For: Ad-hoc industry consortium
[July – September 2025]
Background
An ad-hoc industry consortium has asked studio Gear Up to assess the benefits of intermediate crops, to assess the bottlenecks to their development and deployment, and to provide recommendations for certification of these crops in the frame of the Renewable Energy Directive.
This report has been commissioned by Bayer Crop Science, Bunge, Camelina Company, Corteva Agriscience, and Nufarm in support of the ongoing work of the ad-hoc Annex IX industry coalition including the companies above and bp, Chevron, Moeve, Neste, Louis Dreyfus Company, Repsol, SkyNRG and other supporters. The group has provided input without endorsing this report. The contents solely reflect the views of studio Gear Up.
Intermediate crops are crops planted and harvested between main crops in a crop rotation scheme. Their development, on top of existing food and feed farm output, offer additional volumes of feedstocks for the bioeconomy without requiring additional land. In the EU, renewable fuel targets are stimulating the use of intermediate crops. Their inclusion within the Annex IX of the Renewable Energy Directive makes them an interesting feedstock to meet renewable fuel subtargets of the Renewable Energy Directive, ReFuelEU Aviation and FuelEU Maritime.
Read the full report here.
Benefits
The integration of intermediate crops in existing farming practices can have many benefits. Next to providing additional volumes of sustainable biomass feedstock to contribute to union objectives in energy, climate, agriculture and broader bioeconomy, intermediate crops can contribute to climate resilience of farmland, add to increasing organics matter and generate additional income and market for farmers in turn improving rural economy.
Bottlenecks
The technical potential to grow intermediate crops in the EU is large, and indispensable for meeting EU renewable fuel targets. Despite the many potential benefits of intermediate crops, their large-scale implementation and development face several challenges. Firstly, the roll out and scale up of the intermediate crop value chain takes time. Farmer contracting and an optimal integration of intermediate crops at a farm requires at least two to three cultivation seasons. In addition, farmers face unknown costs aspects due to requirements that may change and possible interference with other support schemes for instance from the Common Agricultural Policy. Certainty of the market is required to provide sufficient confidence for the large scale roll out of intermediate crop supply chain. In general, the lack of certification guidelines makes stakeholder hesitant, and time is of the essence.

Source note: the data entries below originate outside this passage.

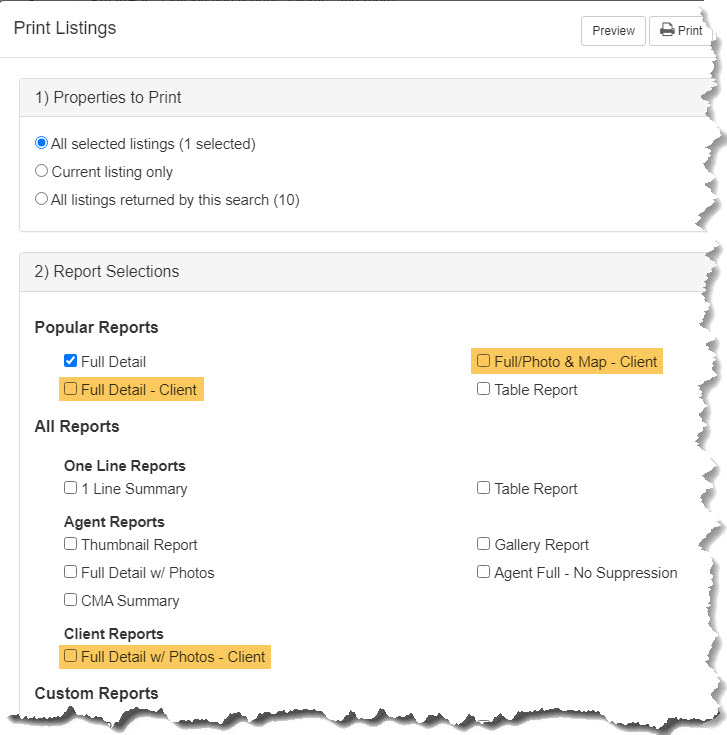Viewport: 727px width, 735px height.
Task: Check Table Report under One Line Reports
Action: pos(483,488)
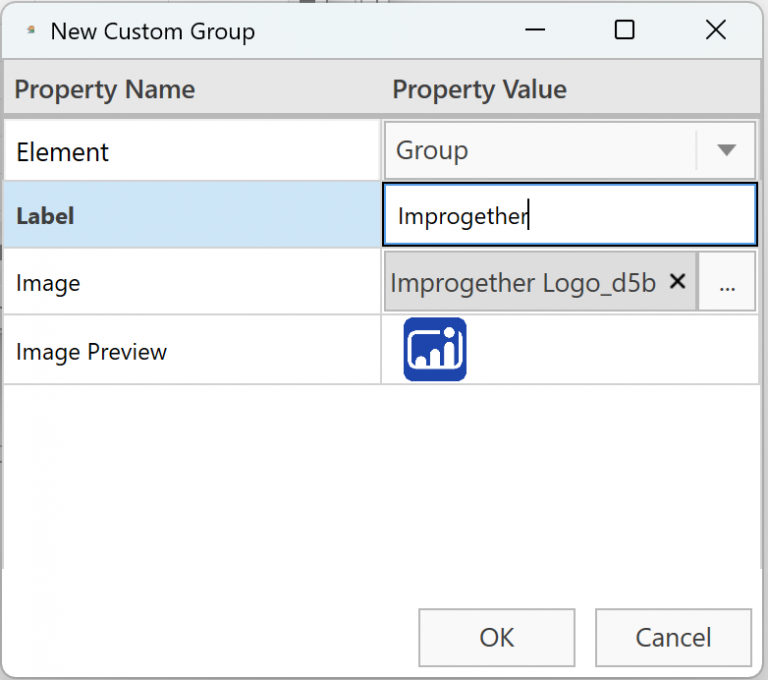Click the app icon in the title bar
This screenshot has width=768, height=680.
31,31
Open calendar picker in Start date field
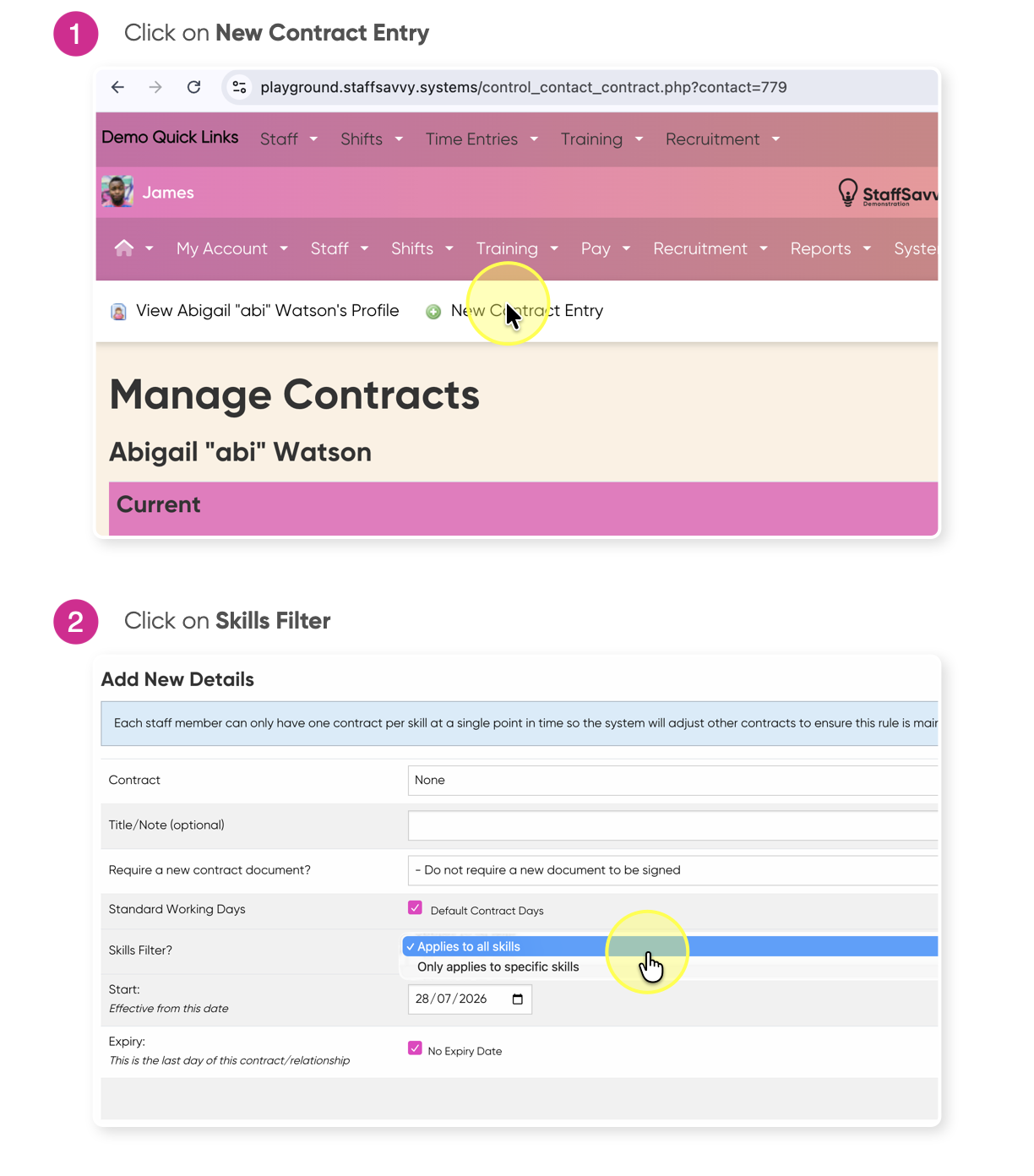This screenshot has height=1176, width=1034. (x=518, y=999)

Recommendations for practical certification guidance
We recommend to introduce a definition of intermediate crops that focuses on the role they have in providing additional feedstock volumes compared to the existing practice at a farm, and that relates to their position in the rotation scheme. Our more detailed recommendation can be found in Appendix A of the report.
To ensure a large and timely contribution of intermediate crops to renewable energy targets in transport and potential mandates for chemical markets, we recommend that the European Commission widens the optionality in the Annex IX definitions by either (1) allowing intermediate crops to count for Annex IX A subtargets in all transport sectors, or (2) lifting the cap on Annex IX B, so that intermediate crops become a next cost-attractive option besides waste vegetable oils.

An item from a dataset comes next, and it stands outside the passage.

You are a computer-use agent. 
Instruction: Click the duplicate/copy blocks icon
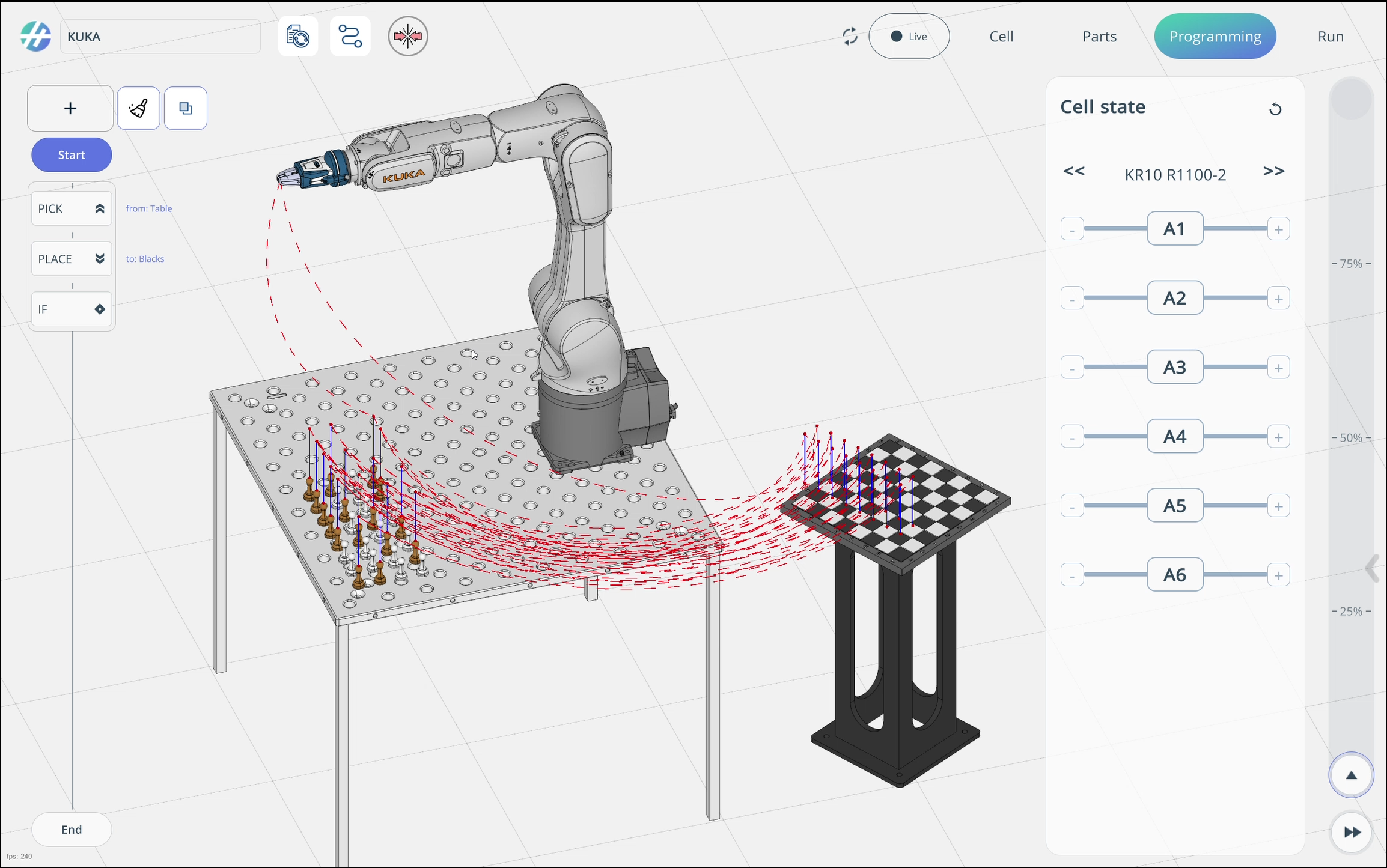tap(186, 108)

We also recommend that the Commission swiftly finalises and publishes practical certification guidelines for intermediate crops in Regulation (EU) 2022/996:
- We recommend that the certification method is crop-agnostic because many crops may be made suitable as intermediate crops and no option should be ruled out.
- We recommend that compliance with requirements should be proven at the farm-level, because the options may differ from farm to farm – we therefore also recommend that the certification method is region-agnostic.

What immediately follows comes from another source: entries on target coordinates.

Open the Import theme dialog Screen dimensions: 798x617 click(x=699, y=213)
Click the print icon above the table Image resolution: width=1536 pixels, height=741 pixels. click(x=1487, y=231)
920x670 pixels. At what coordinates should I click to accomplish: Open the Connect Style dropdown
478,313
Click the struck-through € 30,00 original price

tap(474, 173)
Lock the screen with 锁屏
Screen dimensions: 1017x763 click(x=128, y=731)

- The method should rely on farm-based strict documentation of the existing/previous practice and how intermediate crops are inserted.
- Intermediate crops can be inserted between main crops (outside of the primary cropping season) or use fallow land in break years.
- By documentation of existing farm practice, it can be proven that the intermediate crop does not displace main crops or (indirectly) expands arable land elsewhere.
- Use observation and documentation to prove that soil-organic matter is maintained without soil sampling.
We furthermore recommend aligning rulesets for intermediate crops with the Common Agricultural Policy (such as catch and cover crop subsidies) and the Carbon Sequestration and Carbon Farming regulation where possible, to limit competition between incentive frameworks and to align the administrative efforts for the farmers.
Finally, we find that the discussion on intermediate crops should be extended beyond their contribution to renewable fuels and climate targets. A more efficient land use benefits the production of food, feed, as well as (green chemical) materials and energy for the European bioeconomy and the European protein autonomy.